Should I use a "serial" primary key in case I ever need to?
You can easily add a sequential column later if you need it:
ALTER TABLE product_pricebands ADD COLUMN id serial;
The column will be filled with unique values ββautomatically. You can even make it the primary key in the same expression (if the primary key is not already defined):
ALTER TABLE product_pricebands ADD COLUMN id serial PRIMARY KEY;
If you are referencing a table from other tables, I would recommend using such a surrogate primary key , because it is rather cumbersome with four columns. It is also slower in SELECT with JOINs.
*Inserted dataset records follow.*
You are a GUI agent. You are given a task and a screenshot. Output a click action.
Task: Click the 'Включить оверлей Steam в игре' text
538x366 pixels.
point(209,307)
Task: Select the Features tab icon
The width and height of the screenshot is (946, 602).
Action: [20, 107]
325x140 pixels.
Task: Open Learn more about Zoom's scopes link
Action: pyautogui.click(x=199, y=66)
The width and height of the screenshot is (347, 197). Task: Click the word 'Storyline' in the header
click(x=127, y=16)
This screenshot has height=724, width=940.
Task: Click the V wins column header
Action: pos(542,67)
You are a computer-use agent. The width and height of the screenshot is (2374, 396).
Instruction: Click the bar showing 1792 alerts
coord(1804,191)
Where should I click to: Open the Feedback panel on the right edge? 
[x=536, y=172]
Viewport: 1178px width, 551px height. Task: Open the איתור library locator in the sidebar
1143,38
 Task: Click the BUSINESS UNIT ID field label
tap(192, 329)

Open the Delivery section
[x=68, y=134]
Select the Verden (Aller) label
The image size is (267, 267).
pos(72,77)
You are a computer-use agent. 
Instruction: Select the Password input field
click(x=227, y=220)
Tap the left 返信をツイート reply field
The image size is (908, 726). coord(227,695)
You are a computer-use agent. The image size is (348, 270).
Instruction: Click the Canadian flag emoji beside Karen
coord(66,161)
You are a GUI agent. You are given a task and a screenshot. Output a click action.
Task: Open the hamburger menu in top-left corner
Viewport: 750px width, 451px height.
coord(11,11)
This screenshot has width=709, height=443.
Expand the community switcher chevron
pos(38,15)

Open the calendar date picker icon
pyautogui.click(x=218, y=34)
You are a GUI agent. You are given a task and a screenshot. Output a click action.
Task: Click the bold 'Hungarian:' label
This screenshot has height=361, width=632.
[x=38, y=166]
In any case, you must define the primary key . The UNIQUE index, including a nullable column, is not a complete replacement. It allows you to duplicate combinations, including the NULL value, because two NULL values ββare never considered the same. This can lead to trouble.
how
colourid field may be NULL
You can create two unique indexes . The combination (template_sku, siteid, currencyid, colourid) cannot be PRIMARY KEY due to the zero colourid value, but you can create a UNIQUE constraint as you already have (using the index automatically):
ALTER TABLE product_pricebands ADD CONSTRAINT product_pricebands_uni_idx UNIQUE (template_sku, siteid, currencyid, colourid)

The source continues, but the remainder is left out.